Sunday, December 21, 2008


Exceptions are meant for those exceptional conditions that never should happened during your programs lifetime, but that you cannot guarantee won't happen. As you might expect from this statement, I'm not a big fan of sprinkling the code with unnecessary exception throws. I find it more useful to test those exceptional cases using unit and integration tests.

Anyway; while studying the source code from the excellent CodeProject article "NHibernate Best Practices with ASP.NET" by Billy McCafferty, I came across this quite interesting use of MemberAccessException;
public IOrderDao OrderDao
    if (orderDao == null) {
      throw new MemberAccessException("OrderDao has not yet been initialized");
    return orderDao;
  set { orderDao = value; }
If it were me coding this, I’d probably just throw the far more general ApplicationException or something (if I'd throw it all, mind my words in the intro to this post).

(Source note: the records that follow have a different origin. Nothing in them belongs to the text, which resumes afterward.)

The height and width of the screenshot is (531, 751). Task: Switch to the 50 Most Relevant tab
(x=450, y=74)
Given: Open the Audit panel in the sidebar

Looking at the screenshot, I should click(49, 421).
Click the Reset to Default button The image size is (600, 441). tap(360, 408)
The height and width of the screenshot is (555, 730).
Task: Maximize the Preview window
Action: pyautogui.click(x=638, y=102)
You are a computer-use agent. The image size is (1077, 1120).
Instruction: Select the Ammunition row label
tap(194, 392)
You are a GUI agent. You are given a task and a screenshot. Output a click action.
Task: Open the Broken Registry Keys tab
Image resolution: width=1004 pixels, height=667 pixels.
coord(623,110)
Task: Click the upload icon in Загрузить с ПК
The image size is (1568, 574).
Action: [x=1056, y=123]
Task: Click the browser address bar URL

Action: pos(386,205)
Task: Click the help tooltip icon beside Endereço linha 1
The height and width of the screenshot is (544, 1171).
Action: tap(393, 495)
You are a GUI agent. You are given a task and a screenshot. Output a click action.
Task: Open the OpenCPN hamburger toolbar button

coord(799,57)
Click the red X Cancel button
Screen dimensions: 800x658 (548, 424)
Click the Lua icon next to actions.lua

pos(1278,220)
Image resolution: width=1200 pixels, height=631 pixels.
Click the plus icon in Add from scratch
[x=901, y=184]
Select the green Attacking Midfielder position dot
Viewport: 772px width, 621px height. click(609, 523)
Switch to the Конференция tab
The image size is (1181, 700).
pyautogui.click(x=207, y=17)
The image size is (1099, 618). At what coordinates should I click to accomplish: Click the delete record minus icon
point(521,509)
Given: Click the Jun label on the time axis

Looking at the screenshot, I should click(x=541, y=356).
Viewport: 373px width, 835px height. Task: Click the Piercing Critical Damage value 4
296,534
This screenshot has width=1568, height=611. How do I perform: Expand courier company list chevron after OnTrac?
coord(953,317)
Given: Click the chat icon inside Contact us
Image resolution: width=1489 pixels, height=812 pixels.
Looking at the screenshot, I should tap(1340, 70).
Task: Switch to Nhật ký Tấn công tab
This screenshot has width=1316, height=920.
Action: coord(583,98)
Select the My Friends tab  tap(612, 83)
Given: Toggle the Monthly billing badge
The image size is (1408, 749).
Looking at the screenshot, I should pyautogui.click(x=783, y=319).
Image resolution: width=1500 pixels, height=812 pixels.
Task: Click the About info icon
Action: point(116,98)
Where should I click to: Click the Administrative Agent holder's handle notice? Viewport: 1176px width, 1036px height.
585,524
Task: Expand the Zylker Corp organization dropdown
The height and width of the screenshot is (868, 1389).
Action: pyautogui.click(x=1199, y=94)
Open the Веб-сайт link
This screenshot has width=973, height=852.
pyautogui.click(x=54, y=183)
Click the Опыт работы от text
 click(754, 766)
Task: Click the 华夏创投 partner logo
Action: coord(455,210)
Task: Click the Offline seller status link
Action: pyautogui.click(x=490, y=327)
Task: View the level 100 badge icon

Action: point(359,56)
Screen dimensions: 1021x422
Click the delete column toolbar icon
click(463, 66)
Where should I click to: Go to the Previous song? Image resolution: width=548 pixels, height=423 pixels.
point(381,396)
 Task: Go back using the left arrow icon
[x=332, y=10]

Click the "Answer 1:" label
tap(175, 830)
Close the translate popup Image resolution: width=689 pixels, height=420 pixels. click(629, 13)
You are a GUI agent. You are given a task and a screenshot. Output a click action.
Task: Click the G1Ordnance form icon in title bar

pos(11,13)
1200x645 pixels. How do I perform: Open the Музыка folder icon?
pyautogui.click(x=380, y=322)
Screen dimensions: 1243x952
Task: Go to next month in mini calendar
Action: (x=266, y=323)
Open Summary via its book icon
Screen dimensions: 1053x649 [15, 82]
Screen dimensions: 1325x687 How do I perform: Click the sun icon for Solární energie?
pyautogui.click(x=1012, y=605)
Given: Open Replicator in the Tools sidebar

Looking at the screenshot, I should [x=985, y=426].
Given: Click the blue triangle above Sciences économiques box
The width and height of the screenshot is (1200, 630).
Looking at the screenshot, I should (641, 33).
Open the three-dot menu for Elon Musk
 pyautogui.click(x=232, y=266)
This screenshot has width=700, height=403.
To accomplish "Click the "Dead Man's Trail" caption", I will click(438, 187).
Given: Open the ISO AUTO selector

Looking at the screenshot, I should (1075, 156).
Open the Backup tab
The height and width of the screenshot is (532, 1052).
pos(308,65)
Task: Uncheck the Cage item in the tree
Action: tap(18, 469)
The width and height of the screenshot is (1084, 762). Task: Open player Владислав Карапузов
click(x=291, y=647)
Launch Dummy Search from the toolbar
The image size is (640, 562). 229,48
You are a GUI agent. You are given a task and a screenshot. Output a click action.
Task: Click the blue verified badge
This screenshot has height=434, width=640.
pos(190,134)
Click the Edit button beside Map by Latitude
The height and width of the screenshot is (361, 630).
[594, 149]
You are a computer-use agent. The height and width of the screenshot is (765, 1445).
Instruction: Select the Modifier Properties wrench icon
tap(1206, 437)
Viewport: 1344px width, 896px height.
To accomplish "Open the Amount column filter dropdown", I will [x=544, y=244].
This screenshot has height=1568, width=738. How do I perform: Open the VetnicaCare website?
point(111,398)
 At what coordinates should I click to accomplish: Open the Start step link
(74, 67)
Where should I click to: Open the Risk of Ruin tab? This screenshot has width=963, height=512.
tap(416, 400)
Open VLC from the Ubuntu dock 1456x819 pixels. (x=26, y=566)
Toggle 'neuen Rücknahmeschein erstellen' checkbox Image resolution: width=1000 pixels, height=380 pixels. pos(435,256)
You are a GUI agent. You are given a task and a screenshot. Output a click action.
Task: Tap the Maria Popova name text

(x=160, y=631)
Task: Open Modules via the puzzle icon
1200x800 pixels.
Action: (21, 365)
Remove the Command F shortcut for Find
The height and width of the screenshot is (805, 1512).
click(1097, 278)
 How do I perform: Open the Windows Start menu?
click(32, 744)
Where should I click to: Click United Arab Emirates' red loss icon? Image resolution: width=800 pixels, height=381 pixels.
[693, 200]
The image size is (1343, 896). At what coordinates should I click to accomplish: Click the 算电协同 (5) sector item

But I definitely see that the MemberAccessException would be a lot better fit for this exceptional case.

1 comment:

Anonymous said...

I'd have a hard time with using MemberAccessException for this because MemberAccessException is specific to reflection. InvalidOperationException has the right semantics: the call is invalid for the object's current state. Derive a subclass such as ObjectNotInitializedException to mirror ObjectDisposedException (which also derives from InvalidOperationException).